7. A flow meter according to claim 4
wherein said auxiliary flow path includes an axial flow path extending
in an axial direction of said primary flow path and an annular flow
path which crosses a downstream side of said axial flow path and
extends along an inner periphery of the body.
8. A flow meter according to claim 7 wherein said another auxiliary
flow path has an outlet end which communicates with said annular
flow path.
9. An electrical-resistance type air flow meter comprising:
a body;
a primary flow path formed in the body for constituting an intake
air passage;
an electrical resistance device for measuring intake air;
an auxiliary flow path formed in the body and having mounted therein
said electrical resistance device; and
variable means for changing a path resistance of said auxiliary
flow path including, an additional auxiliary flow path formed in
the body in parallel to said auxiliary flow path and means responsive
to air flowing into said additional auxiliary flow path for controlling
the passage area of said auxiliary flow path.
10. A flow meter according to claim 9
wherein said controlling means of said variable means is arranged
at a downstream side of said electrical resistance device.

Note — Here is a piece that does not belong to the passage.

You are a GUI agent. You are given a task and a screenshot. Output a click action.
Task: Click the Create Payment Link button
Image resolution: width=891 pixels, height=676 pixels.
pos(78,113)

11. An internal combustion engine comprising:
a hot-electrical-resistance type air flow meter having a body,
a primary flow path formed in the body for constituting an intake
air passage to conduct a portion of a flow of air, an electrical
resistance device for measuring intake air, an auxiliary flow path
formed in the body to conduct another portion of the flow of air
and having mounted therein said electrical resistance device;
variable means for changing the path resistance of said auxiliary
flow path to said another portion of the flow of air in accordance
with an amount of the flow of air, including a second auxiliary
flow path operating to change said passage resistance of the first
auxiliary flow path by passing a still further part of said flow
of air to an end of the second auxiliary flow path which joins the
first auxiliary flow path downstream of said electrical resistance
device;
speed measuring means for measuring a rotational speed of the engine;
an injection device for injecting fuel into the intake air; and
control means for calculating a suitable amount of fuel injected
by said injection device from the measured rotational speed of the
engine and from the measured flow rate of the intake air and for
controlling said injection device to inject a suitable amount of
fuel.
Description BACKGROUND OF THE INVENTION AND RELATED ART STATEMENT
The present invention relates to measuring the flow rate of intake
gas, particularly to a gas-cooled hot-electrical-resistance type
gas flow meter which is mounted in an intake line to measure the
flow rate of the intake gas by detecting a variation in electrical
resistance value of a hot electrical resistance which is cooled
by the intake gas.
In ordinary automobiles, the minimum mass flow rate Qi is 10 to
15 Kg/h during idling of the engine and the maximum mass flow rate
Qm is 500 to 600 Kg/h on a critical rotational speed of the engine
when a displacement of the engine is 4000 c.c.; while the minimum
mass flow rate Qi is 5 to 10 Kg/h on idling of the engine and the
maximum mass flow rate Qm is 300 to 400 Kg/h on the critical rotational
speed of the engine when the displacement of the engine is 2000
c.c.. Therefore, the ratio of the maximum mass flow rate to the
minimum mass flow rate (a dynamic range) Qm/Qi is 60 to 80. In the
future, the maximum mass flow rate will be increased for purposes
of making the rotational speed and output power of the mobile engine
higher, while the minimum mass flow rate will be kept at the present
level, so that the dynamic range will reach 150.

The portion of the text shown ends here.